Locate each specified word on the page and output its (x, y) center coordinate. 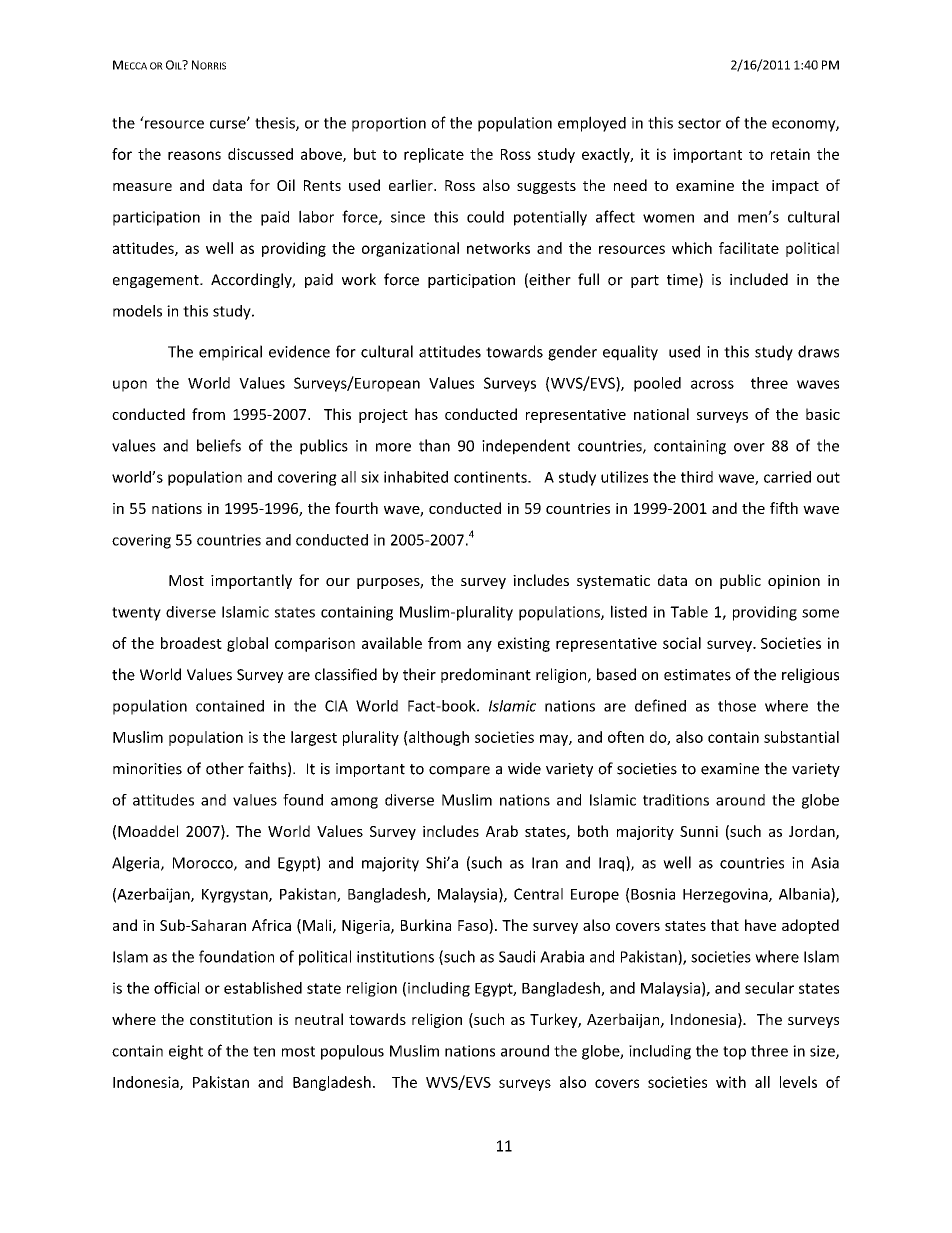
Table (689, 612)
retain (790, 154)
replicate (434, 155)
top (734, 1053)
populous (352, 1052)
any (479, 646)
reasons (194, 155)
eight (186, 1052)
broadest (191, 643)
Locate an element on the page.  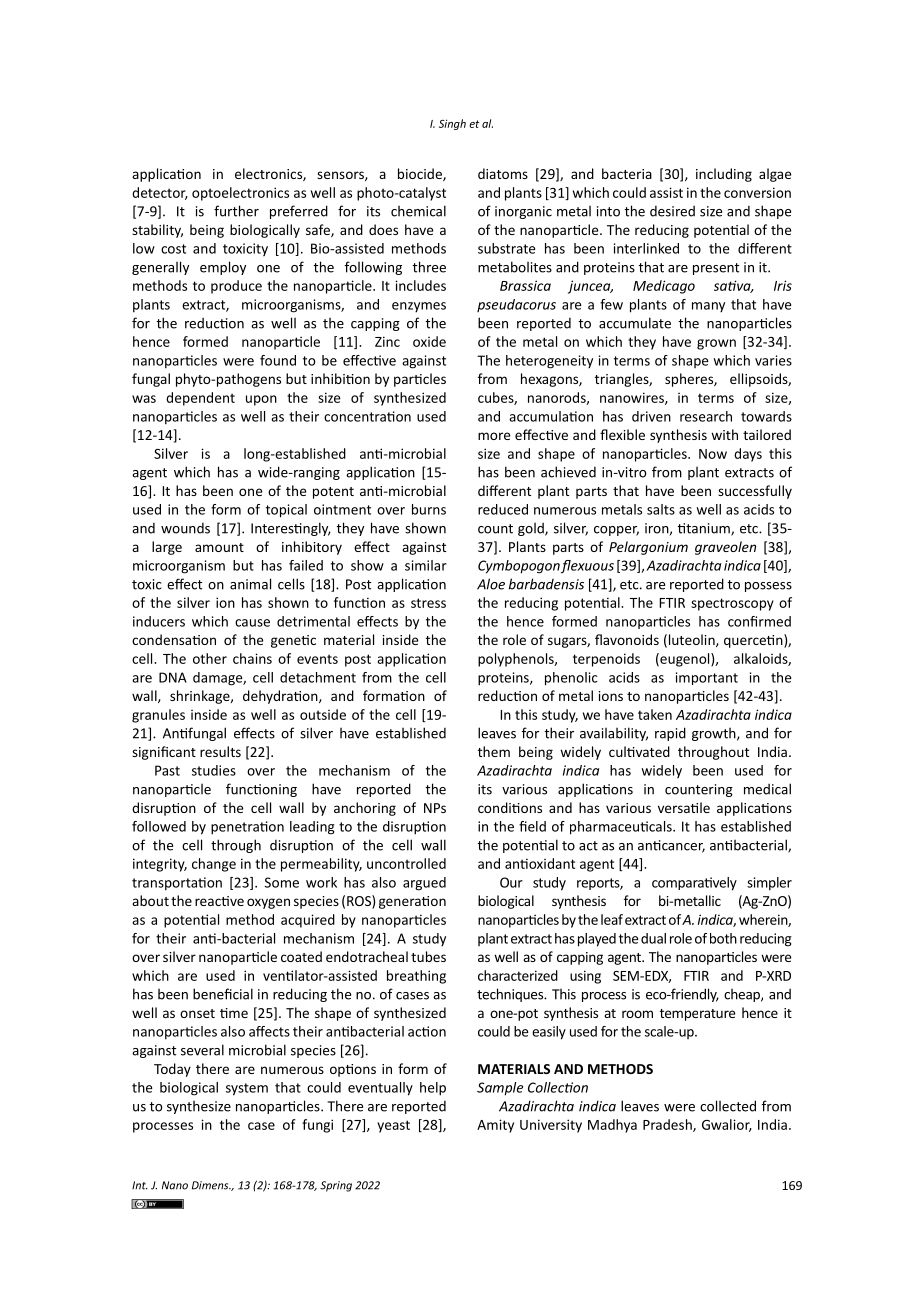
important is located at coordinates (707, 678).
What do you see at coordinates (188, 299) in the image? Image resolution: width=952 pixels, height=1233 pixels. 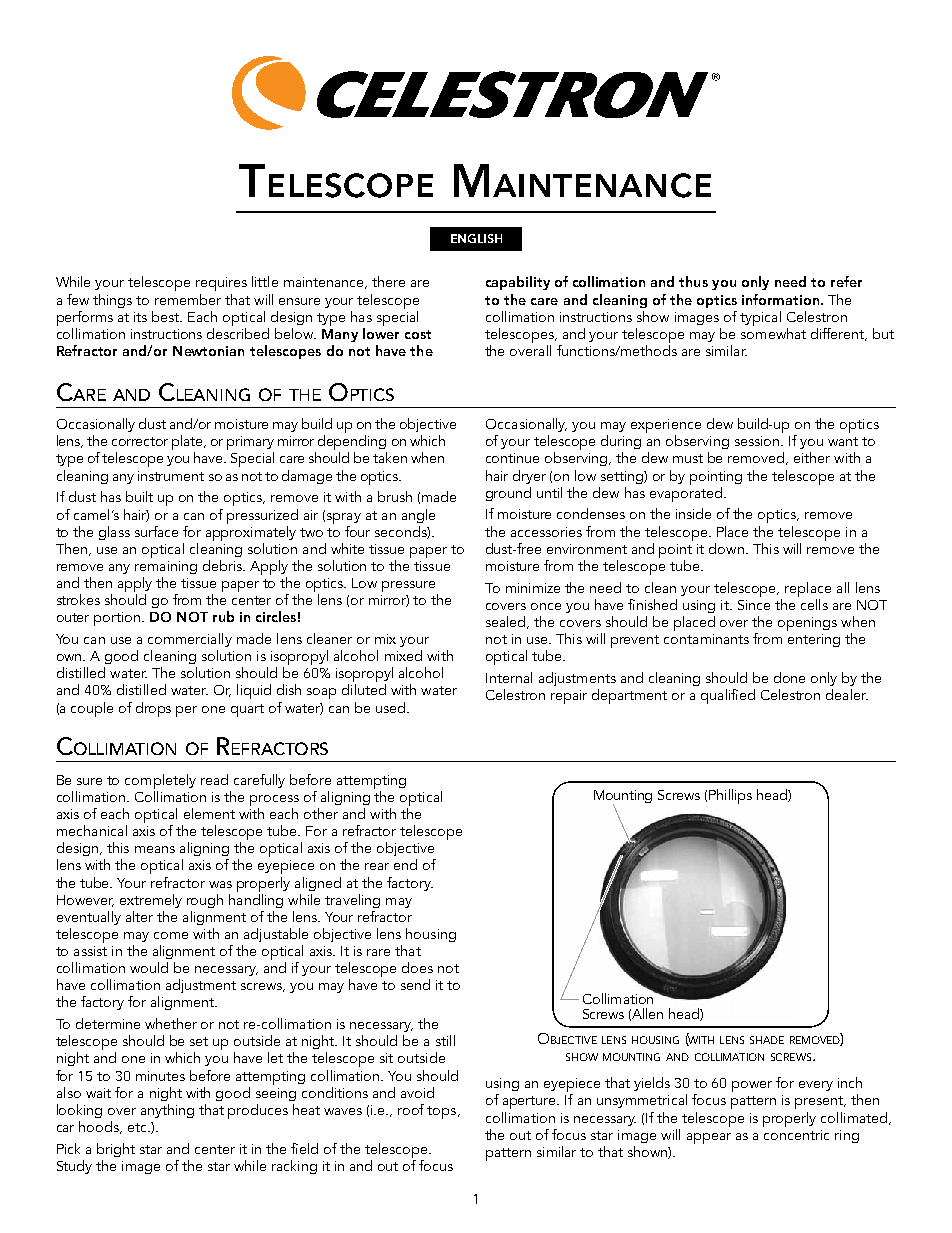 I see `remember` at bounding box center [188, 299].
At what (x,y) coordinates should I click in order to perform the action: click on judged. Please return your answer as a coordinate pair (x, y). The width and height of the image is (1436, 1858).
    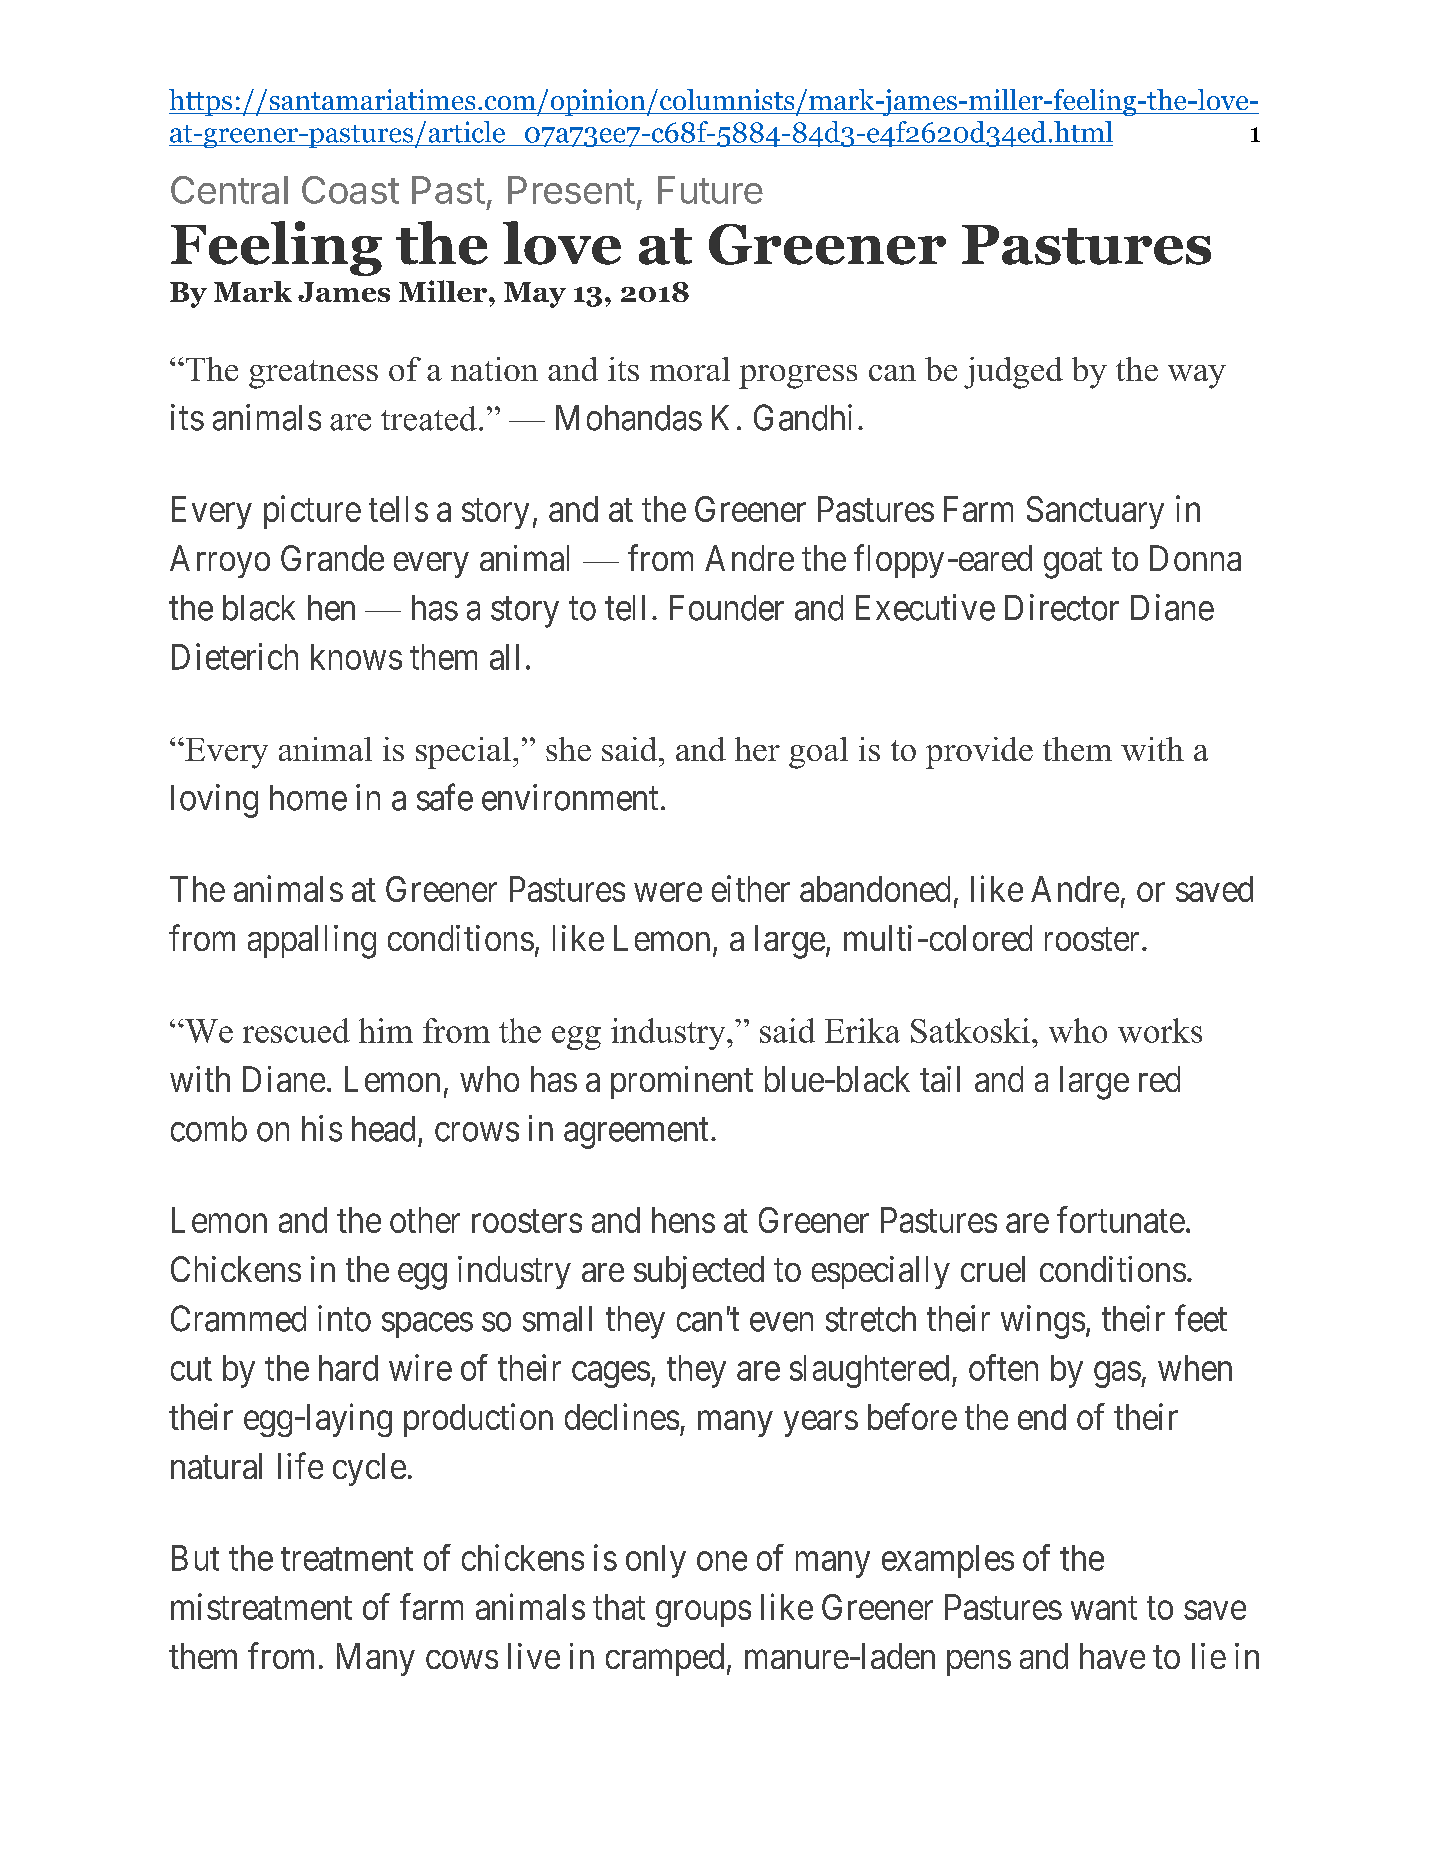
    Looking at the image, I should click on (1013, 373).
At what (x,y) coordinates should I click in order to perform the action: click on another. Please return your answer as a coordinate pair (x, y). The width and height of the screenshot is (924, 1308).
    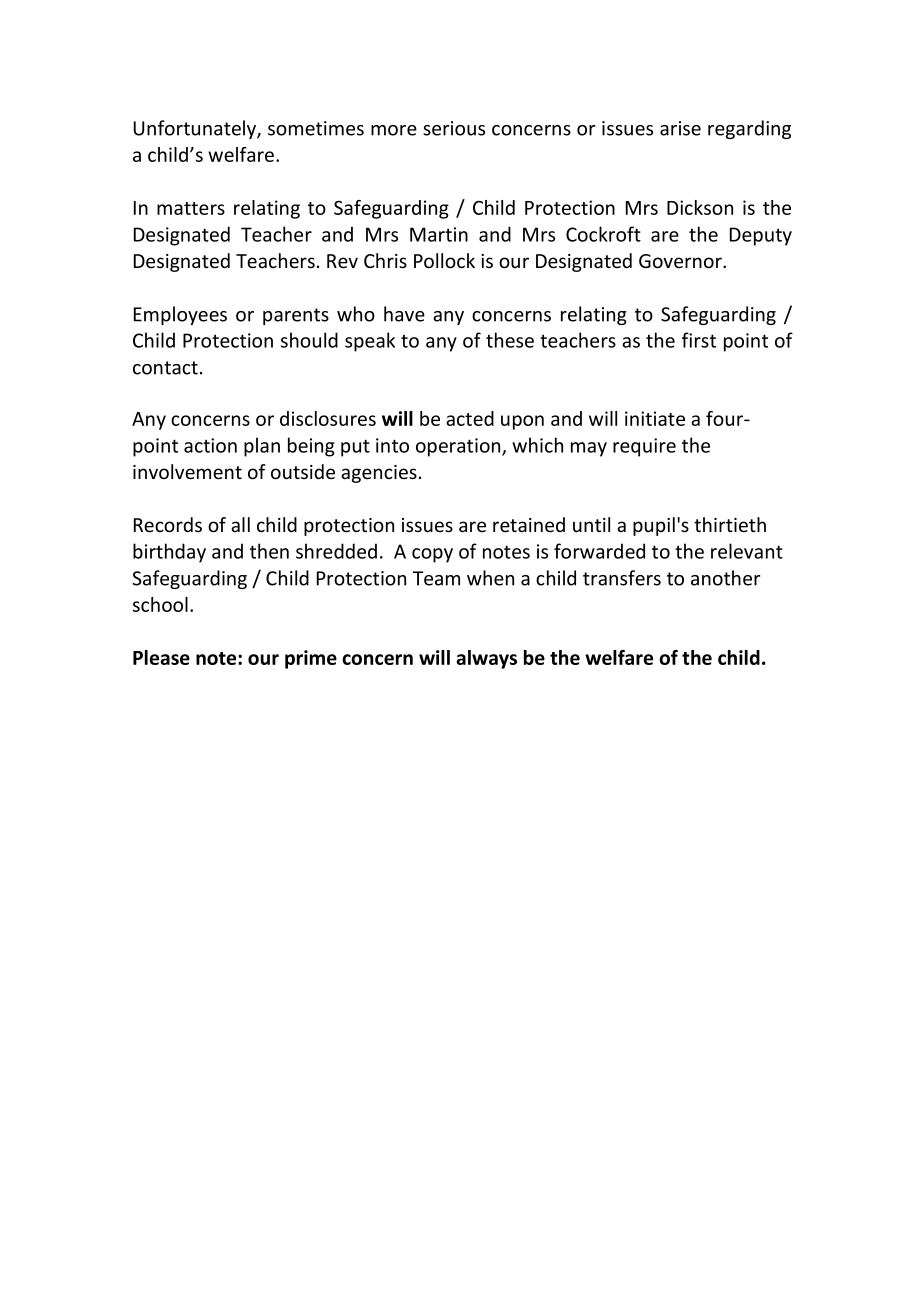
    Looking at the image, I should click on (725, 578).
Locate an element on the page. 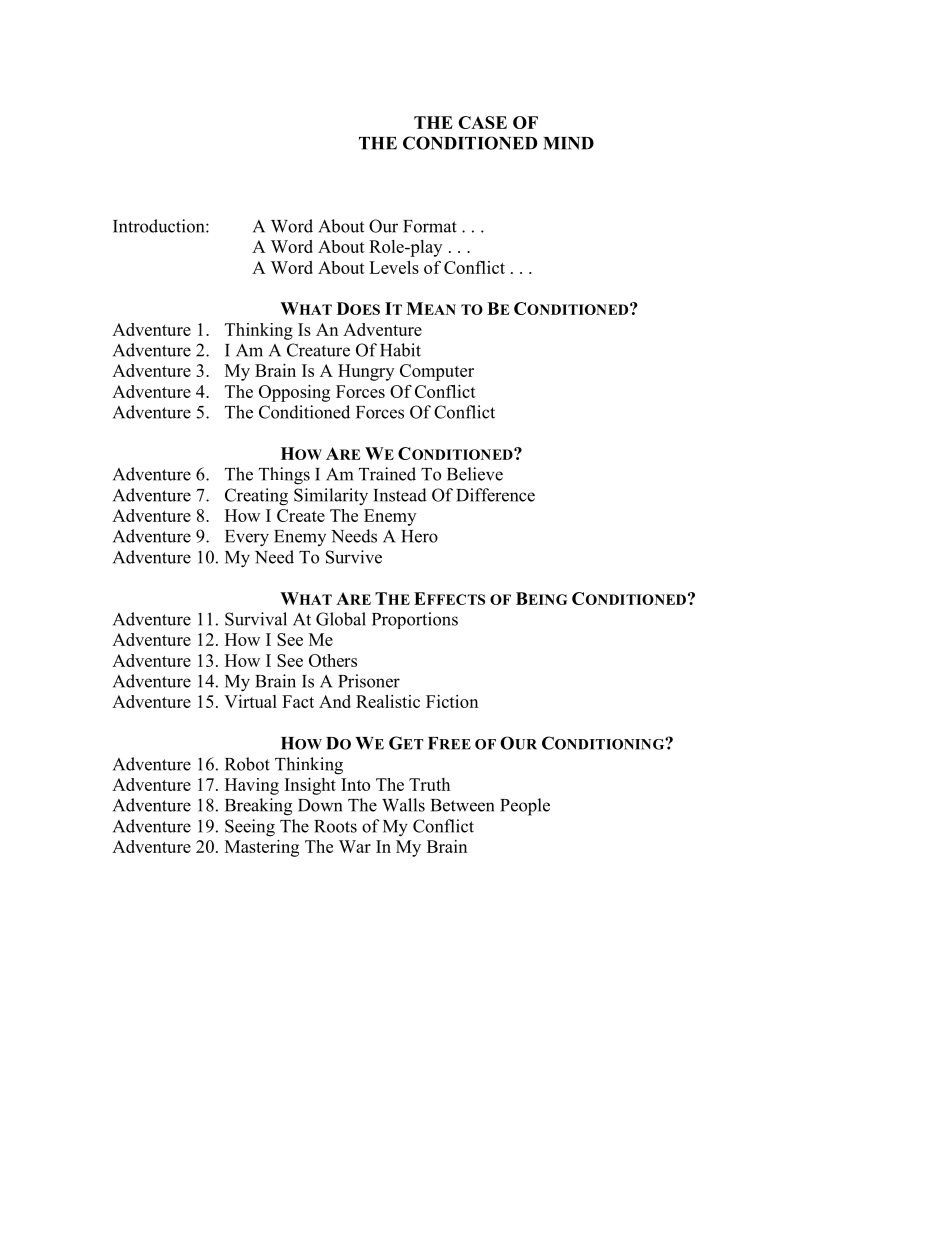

Goal of the exercise> Pick out every line of the entries above that contains the word "pair".

Complete output>
At what (x,y) coordinates should I click in order to perform the action: click on judged. Please return your answer as a coordinate pair (x, y). The width and height of the image is (1436, 1858).
At what (x,y) coordinates should I click in order to perform the action: click on another. Please return your answer as a coordinate pair (x, y). The width and height of the screenshot is (924, 1308).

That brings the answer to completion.